Cuando dejé de ver a Alfonso en el quiosco de prensa era ya una sutil y larga decantación como todo buen vino generoso, quintaesencia de alta prudencia, jamás amenaza latente de dislocación. Fui a la Trinidad en el ecuador del último día del año que se nos ha ido. Día frío, acolchado y monótono que se iba desgranando con su adiós hacia un espacio sin límites en el templo de la llanura que fue su vida. Clavé mi mirada en el féretro, apreté el brazo de su yerno Julián que lo portaba y escuché de nuevo la voz de Alfonso como viento dormido; presté oídos al susurro del sacerdote que lo conducía hacia el altar para despedirle de esta ciudad tan cercana en la que puso los latidos ocultos de su corazón. La iglesia parecía dormida, al igual que estaba Alfonso, pero no indiferente a su definitiva retirada. En el féretro reconocí un islote que le servía de abrigo frente a los golpes de vientos remotos.

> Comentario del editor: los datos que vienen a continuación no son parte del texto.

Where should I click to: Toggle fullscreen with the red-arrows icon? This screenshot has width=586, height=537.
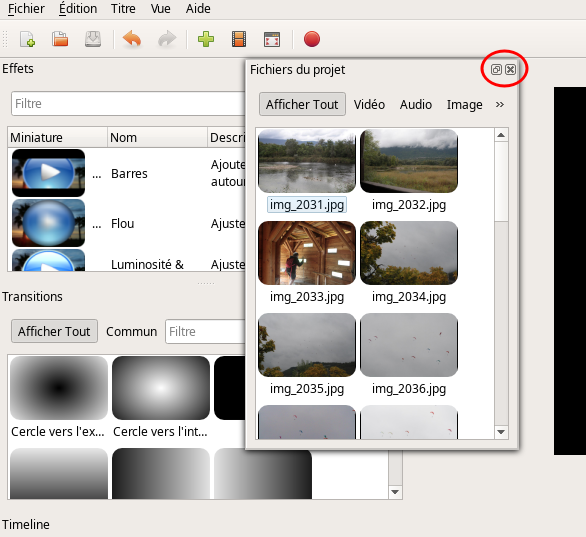[x=272, y=39]
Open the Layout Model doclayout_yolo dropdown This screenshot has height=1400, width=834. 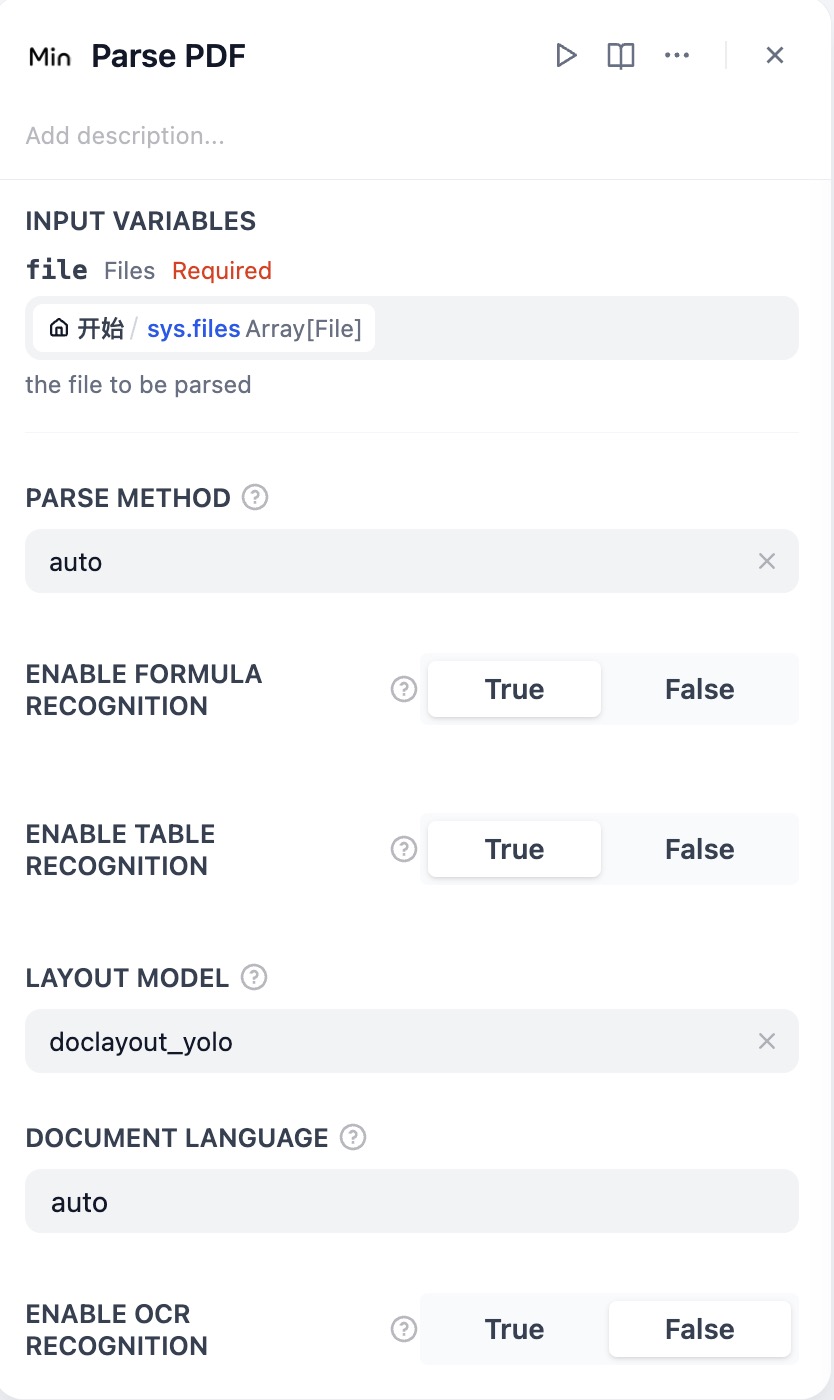coord(380,1041)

Alfonso fue el punto más brillante de la constelación que el formaba con su mujer y sus siete hijos y nietos y brillaba sin altanería. Murió siendo iceberg rocoso que navegó durante cuarenta años por el mar de esta insólita ciudad de Córdoba. Ahora se ha ido ligero por el horizonte cual ágil velero en busca de su Eternidad.